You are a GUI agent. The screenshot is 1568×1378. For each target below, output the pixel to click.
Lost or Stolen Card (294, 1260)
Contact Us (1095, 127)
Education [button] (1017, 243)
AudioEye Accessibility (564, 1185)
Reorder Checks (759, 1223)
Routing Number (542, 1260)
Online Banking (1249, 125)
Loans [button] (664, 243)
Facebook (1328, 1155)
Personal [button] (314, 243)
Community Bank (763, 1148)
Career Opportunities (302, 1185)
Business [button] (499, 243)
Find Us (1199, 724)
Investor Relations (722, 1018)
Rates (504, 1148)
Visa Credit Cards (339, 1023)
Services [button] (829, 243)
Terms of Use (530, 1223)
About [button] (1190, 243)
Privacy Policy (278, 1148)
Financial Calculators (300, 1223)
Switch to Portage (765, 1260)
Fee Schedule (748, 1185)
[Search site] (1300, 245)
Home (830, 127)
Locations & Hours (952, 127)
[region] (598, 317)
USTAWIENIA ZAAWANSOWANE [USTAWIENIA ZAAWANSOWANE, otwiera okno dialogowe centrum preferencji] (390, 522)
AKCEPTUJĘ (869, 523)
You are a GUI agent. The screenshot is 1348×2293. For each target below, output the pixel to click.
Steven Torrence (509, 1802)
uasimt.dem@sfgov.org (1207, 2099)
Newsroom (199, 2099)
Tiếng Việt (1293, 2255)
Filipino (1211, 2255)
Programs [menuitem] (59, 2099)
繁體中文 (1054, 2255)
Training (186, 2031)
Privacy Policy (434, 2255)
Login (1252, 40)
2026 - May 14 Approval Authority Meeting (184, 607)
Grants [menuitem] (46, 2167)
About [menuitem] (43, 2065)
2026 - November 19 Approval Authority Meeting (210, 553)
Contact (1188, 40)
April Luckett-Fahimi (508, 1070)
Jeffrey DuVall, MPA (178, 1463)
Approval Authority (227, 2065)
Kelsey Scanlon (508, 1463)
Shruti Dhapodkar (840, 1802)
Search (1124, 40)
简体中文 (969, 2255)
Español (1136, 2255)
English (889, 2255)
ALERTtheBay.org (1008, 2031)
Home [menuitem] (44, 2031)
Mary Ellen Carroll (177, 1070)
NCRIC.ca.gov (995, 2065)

* _PROBLEM TO SOLVE_
From the entries above, copy out each line that contains the word "click".

* _TASK SOLUTION_
You are a GUI agent. The screenshot is 1568×1378. For each target below, output the pixel to click.
You are a GUI agent. The screenshot is 1348×2293. For each target below, output the pixel to click.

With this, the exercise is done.